Cited as: [2010] ECHR 338, 51 EHRR 13, (2010) 51 EHRR 13, 29 BHRC 22

Carson and the 12 other applicants appealed the decision from the ECHR Fourth Section. The case was heard publicly in the European Court of Human Rights (ECHR), Grand Chamber in Strasbourg, France on 2 September 2009 and 27 January 2010, with judgment handed down on 16 March 2010. This was appealed before Jean-Paul Costa (President); Christos Rozakis; Nicolas Bratza; Peer Lorenzen; Françoise Tulkens; Josep Casadevall; Karel Jungwiert; Nina Vajić; Dean Spielmann; Renate Jaeger; Danutė Jočienė; Ineta Ziemele; Isabelle Berro-Lefèvre; Päivi Hirvelä; Luis López Guerra; Mirjana Lazarova Trajkovska; Zdravka Kalaydjieva.

The applicants argued that their following human rights had been violated:^{para 52}
1. Article 1 of Protocol No. 1 – Right to property on its own and in conjunction with Article 14 of the Convention
2. Article 8 of the European Convention on Human Rights in conjunction with Article 14 (six applicants)

The applicants argued that they were being discriminated against because they were not receiving the annual increase to their UK state pension whilst others in a similar position to them were.

The Court maintained that, under UK domestic law and under Article 1 of Protocol No. 1, the applicants do not have a private contractual right to receive a pension other than as decided from time to time by Parliament and that this includes the annual uprating.

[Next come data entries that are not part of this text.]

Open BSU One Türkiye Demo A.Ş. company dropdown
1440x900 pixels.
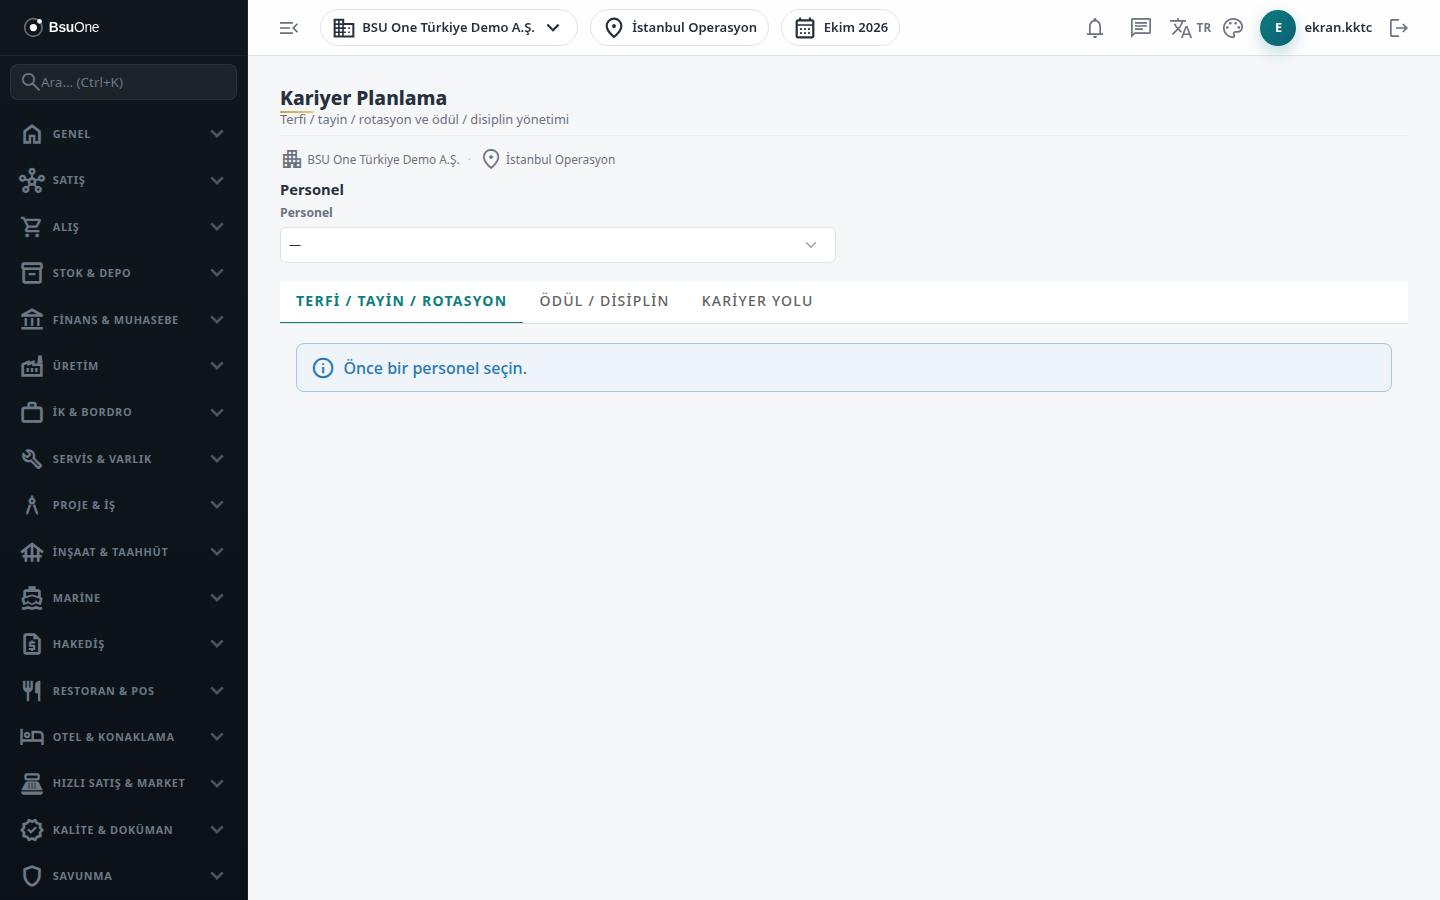(449, 28)
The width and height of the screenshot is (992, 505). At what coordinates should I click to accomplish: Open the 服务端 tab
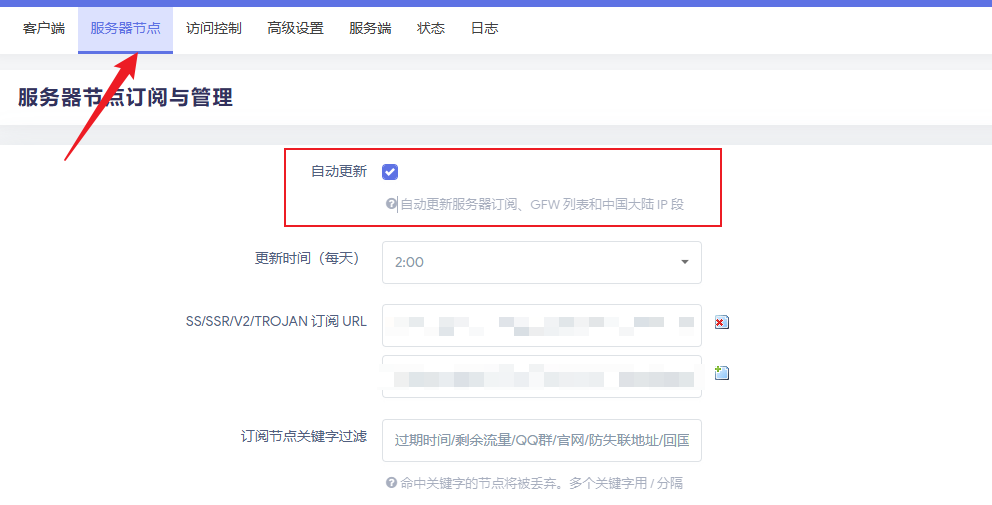(x=370, y=29)
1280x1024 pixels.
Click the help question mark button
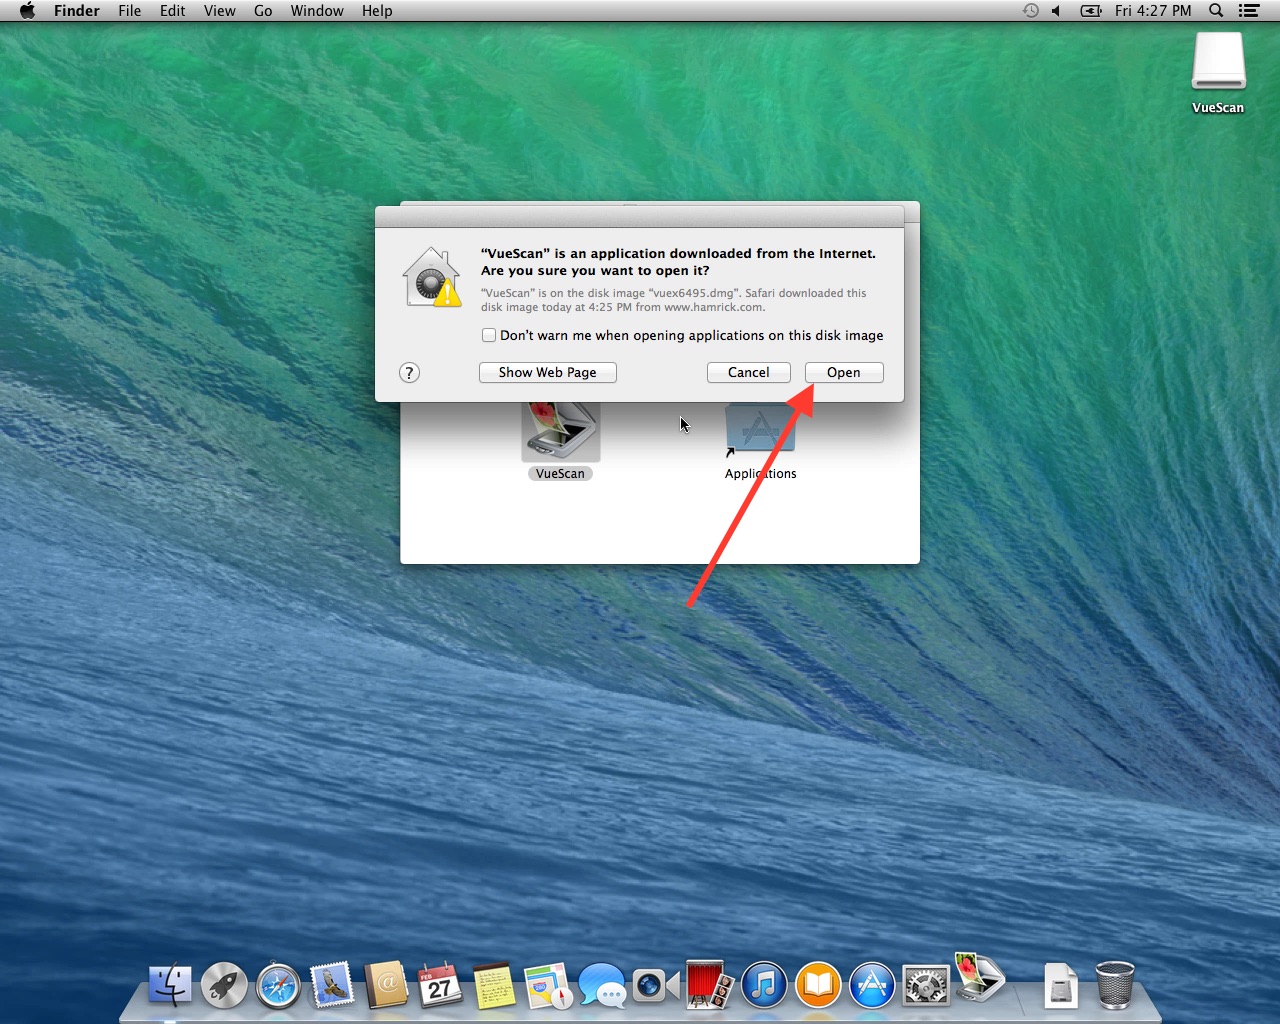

This had been dismissed by the ECHR Fourth Section and could not be appealed.^{para 57}

The Court did not accept the UK Government's objections to Article 1 of Protocol No. 1 for the 12 applicants that had not filed domestic proceedings in the UK, and given that Carson had already brought test cases which had failed in the UK domestic courts, there was no point in the applicants litigating in the UK.^{para 58}

The applicants maintained that the treating of "residence" was an aspect of "personal status" and was consistent with case law. In addition, their position is that whilst moving abroad is a question of "free choice" it is not so if it is driven by the need or desire to be close to family members.^{para 67}

The government had conceded in the UK domestic courts that Carson's "foreign residence" was protected under Article 14, but argued that moving abroad was a matter of choice.^{para 68}

The third parties, Age Concern and Help the Aged, emphasised the importance of family support in old age.^{para 69}

The government argued that National Insurance contributions paid into the National Insurance Fund cannot be equated to contributions to occupational or private pension schemes. With regard to the UK state pension, there are no guaranteed entitlements.^{para 81}

The Court agreed unanimously that the complaint under Article 14 of the Convention taken in conjunction with Article 8 inadmissible; they rejected unanimously the UK Government's preliminary objection concerning the admissibility of the complaints of the applicants, other than Carson herself; they agreed by eleven votes to six that there had been no violation of Article 14 of the Convention taken in conjunction with Article 1 of Protocol No. 1.

The six dissenting judges published their joint opinion setting out their reasons for dissent.^{Joint dissenting opinion}

The UK Government prevailed; Carson and the other applicants lost their appeal and they had run out of courts to appeal to.